Three former manufacturers of asbestos-related products were ordered Friday to pay two Buffalo-area men a total of $441,500 for the asbestos-caused lung disease they contracted while working as asbestos insulation installers for decades.
Following a three-week trial before State Supreme Court Justice James B. Kane, the jury awarded $193,000 to Joseph Walters, 71, of the Town of Tonawanda and $248,500 to Fay Skadan, 64, of Williamsville.
The jury ordered Walters' award to be paid by Owens Corning Fiber Glass Corp. of Cleveland, Ohio; Owens-Illinois Corp. of Toledo and Keene Corp. of New York City.
Owens Corning Fiber Glass and Owens-Illinois are solely responsible for Skadan's award.
Both verdicts include awards of $65,000 in punitive damages to be paid by Owens Corning, the principal manufacturer in the case, and $1,000 punitive damages by Owens-Illinois to each of the men.

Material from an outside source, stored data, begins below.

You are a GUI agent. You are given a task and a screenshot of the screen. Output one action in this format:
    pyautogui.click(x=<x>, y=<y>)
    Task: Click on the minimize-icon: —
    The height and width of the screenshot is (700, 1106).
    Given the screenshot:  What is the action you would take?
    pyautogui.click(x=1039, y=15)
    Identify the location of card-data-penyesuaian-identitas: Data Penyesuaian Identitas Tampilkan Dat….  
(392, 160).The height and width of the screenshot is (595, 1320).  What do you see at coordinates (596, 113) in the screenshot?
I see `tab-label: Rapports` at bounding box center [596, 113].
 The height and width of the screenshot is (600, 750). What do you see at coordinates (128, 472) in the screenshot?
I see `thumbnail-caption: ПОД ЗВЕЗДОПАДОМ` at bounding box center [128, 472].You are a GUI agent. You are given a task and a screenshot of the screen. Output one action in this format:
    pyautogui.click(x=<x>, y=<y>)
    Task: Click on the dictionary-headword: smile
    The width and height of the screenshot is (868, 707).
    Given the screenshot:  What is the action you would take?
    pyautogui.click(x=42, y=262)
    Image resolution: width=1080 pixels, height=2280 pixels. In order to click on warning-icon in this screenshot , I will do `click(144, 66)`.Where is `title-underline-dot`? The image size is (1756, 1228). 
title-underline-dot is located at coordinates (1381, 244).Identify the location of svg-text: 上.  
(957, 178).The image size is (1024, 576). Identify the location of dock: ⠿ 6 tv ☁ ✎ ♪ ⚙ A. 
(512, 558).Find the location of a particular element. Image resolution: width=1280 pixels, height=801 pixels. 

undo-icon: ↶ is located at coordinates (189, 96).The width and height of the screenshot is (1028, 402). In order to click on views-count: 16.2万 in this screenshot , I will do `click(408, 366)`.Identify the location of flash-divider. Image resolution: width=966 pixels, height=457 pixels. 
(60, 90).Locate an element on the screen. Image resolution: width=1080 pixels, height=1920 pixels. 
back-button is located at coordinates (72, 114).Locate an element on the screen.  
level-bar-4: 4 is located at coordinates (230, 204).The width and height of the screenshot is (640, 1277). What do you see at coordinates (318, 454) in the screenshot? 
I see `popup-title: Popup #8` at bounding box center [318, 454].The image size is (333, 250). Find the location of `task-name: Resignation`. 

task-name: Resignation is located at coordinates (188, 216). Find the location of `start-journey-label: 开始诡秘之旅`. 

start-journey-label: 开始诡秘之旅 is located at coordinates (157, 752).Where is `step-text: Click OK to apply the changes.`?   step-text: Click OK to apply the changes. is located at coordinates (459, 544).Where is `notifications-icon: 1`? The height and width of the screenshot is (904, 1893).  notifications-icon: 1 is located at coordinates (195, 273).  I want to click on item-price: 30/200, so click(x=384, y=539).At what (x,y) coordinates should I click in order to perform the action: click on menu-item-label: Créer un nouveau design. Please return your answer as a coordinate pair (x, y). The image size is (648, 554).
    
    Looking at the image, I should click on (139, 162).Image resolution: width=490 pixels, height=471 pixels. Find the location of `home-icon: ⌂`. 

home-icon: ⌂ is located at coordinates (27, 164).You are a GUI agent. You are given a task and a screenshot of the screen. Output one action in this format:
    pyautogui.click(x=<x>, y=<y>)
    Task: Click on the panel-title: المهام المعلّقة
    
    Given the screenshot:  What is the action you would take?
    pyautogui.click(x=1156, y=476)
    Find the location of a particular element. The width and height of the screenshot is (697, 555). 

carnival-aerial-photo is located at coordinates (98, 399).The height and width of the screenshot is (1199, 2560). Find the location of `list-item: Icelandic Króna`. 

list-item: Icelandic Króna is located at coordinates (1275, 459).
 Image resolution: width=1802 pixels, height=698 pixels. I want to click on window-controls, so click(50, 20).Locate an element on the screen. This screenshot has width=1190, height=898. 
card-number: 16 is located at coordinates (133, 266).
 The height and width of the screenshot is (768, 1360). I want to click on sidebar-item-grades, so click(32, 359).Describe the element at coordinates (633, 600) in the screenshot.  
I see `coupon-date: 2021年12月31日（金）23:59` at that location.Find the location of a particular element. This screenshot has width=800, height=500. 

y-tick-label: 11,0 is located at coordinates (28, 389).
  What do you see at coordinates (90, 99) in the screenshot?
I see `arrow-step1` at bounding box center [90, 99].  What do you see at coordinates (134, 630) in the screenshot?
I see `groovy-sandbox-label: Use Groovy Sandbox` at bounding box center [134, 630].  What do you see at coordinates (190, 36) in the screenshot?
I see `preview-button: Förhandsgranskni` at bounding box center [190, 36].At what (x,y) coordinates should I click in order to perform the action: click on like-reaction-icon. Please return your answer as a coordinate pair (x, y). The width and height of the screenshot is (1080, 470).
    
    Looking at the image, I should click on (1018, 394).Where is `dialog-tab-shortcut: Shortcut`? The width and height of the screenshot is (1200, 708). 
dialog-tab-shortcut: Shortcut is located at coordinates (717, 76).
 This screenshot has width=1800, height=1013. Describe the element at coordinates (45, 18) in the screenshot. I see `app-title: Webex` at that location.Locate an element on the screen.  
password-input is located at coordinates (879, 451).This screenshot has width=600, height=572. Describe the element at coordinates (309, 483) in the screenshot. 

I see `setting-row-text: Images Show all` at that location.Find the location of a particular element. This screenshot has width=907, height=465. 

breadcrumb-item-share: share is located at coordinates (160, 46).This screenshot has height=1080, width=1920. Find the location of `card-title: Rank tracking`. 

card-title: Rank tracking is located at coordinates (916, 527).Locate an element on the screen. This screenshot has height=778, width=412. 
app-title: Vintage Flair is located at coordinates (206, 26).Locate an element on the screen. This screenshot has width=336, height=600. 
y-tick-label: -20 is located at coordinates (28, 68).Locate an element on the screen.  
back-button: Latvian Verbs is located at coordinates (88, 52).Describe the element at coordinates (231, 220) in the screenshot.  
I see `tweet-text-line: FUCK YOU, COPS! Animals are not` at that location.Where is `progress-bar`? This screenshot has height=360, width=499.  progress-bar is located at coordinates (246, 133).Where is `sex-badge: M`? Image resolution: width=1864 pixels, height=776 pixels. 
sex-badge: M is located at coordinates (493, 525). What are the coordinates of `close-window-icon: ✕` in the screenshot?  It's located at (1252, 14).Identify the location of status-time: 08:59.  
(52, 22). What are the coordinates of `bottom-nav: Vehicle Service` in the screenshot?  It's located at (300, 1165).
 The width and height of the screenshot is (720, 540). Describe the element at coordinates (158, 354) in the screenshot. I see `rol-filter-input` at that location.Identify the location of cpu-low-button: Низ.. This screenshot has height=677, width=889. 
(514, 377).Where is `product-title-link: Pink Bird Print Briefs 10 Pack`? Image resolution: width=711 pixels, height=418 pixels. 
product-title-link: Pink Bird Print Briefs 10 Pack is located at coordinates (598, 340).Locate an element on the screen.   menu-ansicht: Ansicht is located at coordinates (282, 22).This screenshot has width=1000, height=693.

Attorneys Carl A. Green and John N. Lipsitz argued that both men contracted asbestosis, a disabling lung disease, while working with products that lacked proper health warnings. Production of asbestos products was halted nationally in the early 1970s.
The two attorneys also contended the men's exposure to asbestos has greatly increased their risk of contracting cancer because of the substance's known cancer-causing potential.
Attorneys for the three concerns, which will appeal the verdicts, argued that the men's physical conditions deteriorated because of their decades-long cigarette smoking habits.
Both men began working with asbestos products in the 1940s. Walters was forced to take a disability retirement in 1977. Skadan worked until 1987.